From the trademark infringement passage below, write out word for word the part that starts with "I have carefully" and keeps going through "of consumer confusion.".

Text passage:
----

The test for trademark infringement is generally stated to be "likelihood of confusion" of ordinary purchasers purchasing in the ordinary manner. See, e. g., McLean v. Fleming, 96 U.S. (6 Otto) 245, 251, 24 L.Ed. 828 (1877). Trademark infringement should be distinguished from unfair competition; the former is a narrower concept based upon the use by another of one's distinctive mark, or of a salient part of it, and does not necessarily depend upon the whole appearance or "dress" of the products. The plaintiff in a trademark infringement suit has an easier burden of proof, in that the prior use of the trademark gives rise to a presumption of exclusive right to it, and renders unnecessary proof of an actual intent to defraud or of specific association by purchasers of the mark with the producer. Moreover, registration under the Lanham Act or Illinois statute creates a presumption of adoption and continued use and is prima facie evidence of validity. The plaintiff in a trademark infringement suit must show prior use of its own mark and the defendant's use of a "confusingly similar" mark in competition with it. See generally 1 Nims, Unfair Competition and Trade-Marks §§ 1, 221b-221p (4th ed. 1947).

There is no problem here as to the prior use by the plaintiff of its own mark. The only question is whether plaintiff has shown that defendant is using a "confusingly similar" mark.

Plaintiff and defendant have primarily disagreed upon the nature and sufficiency of evidence required to meet this burden of proof. Both parties agree that the test is not simply a "side-by-side" one, made by the court by comparing personally the labels or marks. Rather, the test is one of consumer confusion, in light of the manner in which consumers purchase these products. See, e. g., Northam Warren Corp. v. Universal Cosmetic Co., 18 F.2d 774, 775 (7th Cir. 1927). Plaintiff here has only introduced copies of the two labels. No evidence was introduced to show how consumers purchase these products, to show any consumer association with plaintiff's mark, or to show any actual confusion. However, even in the absence of this type of evidence, the court can proceed to visualize the likelihood of consumer confusion wholly from the similarity of the marks. See, e. g., Pikle-Rite Co. v. Chicago Pickle Co., 171 F.Supp. 671 (N.D.Ill.1959).

I have carefully considered the two marks from the viewpoint of an ordinary consumer, and I find they are not so confusingly similar as to produce any likelihood of consumer confusion.

Plaintiff's trademark is "Ye Olde Tavern" written in English script and superimposed upon a representation of a wooden signboard. Defendant's label is "Planters Tavern Nuts" in regular print and with "Planters Tavern" placed upon a sort of signboard with a fanciful border. In terms of emphasis, all of the words in plaintiff's trademark are uniform, while in defendant's label "Planters" and "Nuts" are in larger and bolder print than "Tavern."

----

Data block:
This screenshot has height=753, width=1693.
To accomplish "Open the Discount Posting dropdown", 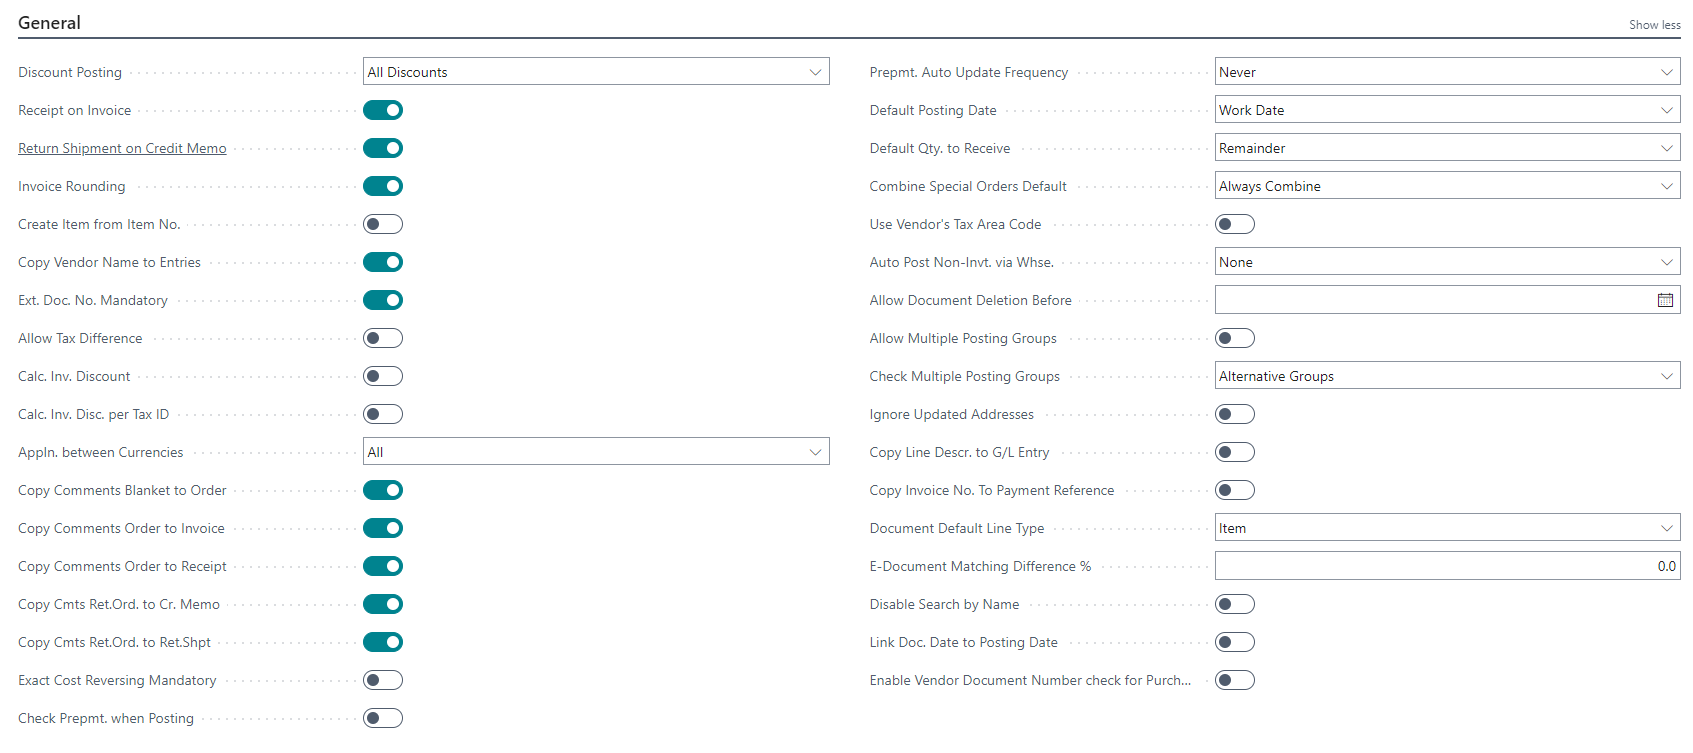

----

Problem solution:
I have carefully considered the two marks from the viewpoint of an ordinary consumer, and I find they are not so confusingly similar as to produce any likelihood of consumer confusion.